One white man declared: “We . . . will never again be ruled by men of African origin.”
An Enduring Legacy
The political events of Reconstruction established in the American mind — both among antislavery Northerners and reactionary Southerners — the idea that an active government redistributes wealth from hardworking white people to lazy African Americans. It has shaped modern day America.
This idea has put a genteel veneer on arguments against both black rights and protection for workers. In the 1950s and ’60s, it enabled movement conservatives to oppose integration by arguing that government efforts to promote equality were sucking tax dollars from hardworking white men to provide benefits for African Americans.
It permitted Nixon’s 1968 Southern Strategy, as Republicans urged Americans to stand against “communism and integration,” a strategy political operative Lee Atwater famously described as a way to say “nigger, nigger, nigger” while talking only about economic freedom.

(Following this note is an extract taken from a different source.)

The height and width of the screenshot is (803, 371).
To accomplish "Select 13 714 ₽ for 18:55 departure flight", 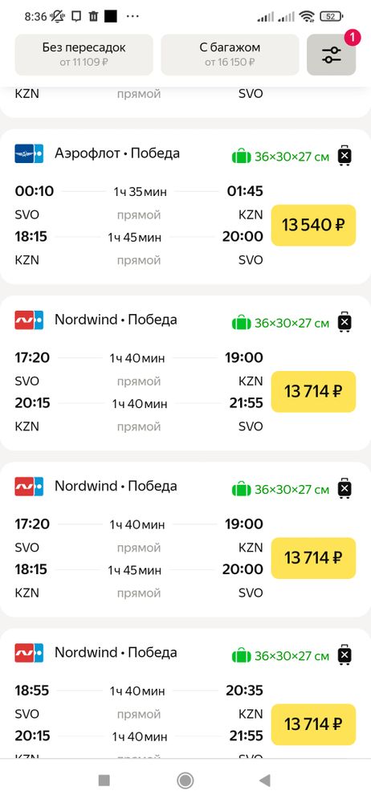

It was the inspiration for Ronald Reagan’s African-American welfare queen, whom he described as the ultimate government moocher, with “80 names, 30 addresses, 12 Social Security cards” who “is collecting veteran’s benefits on four non-existing deceased husbands. And she is collecting Social Security on her cards. She’s got Medicaid, getting food stamps, and she is collecting welfare under each of her names.”
This idea echoes today in the rhetoric deployed by the Right against Barack Obama. A black president, by the peculiar definition laid down a hundred and fifty years ago, must be a socialist. And it threatens to echo into the future as libertarians insist it is not racial or class biases that make them want to undermine the Civil Rights Act of 1964 and protections for workers; they simply want to promote individual freedom.
We continue to reap the poisonous fruits of Reconstruction.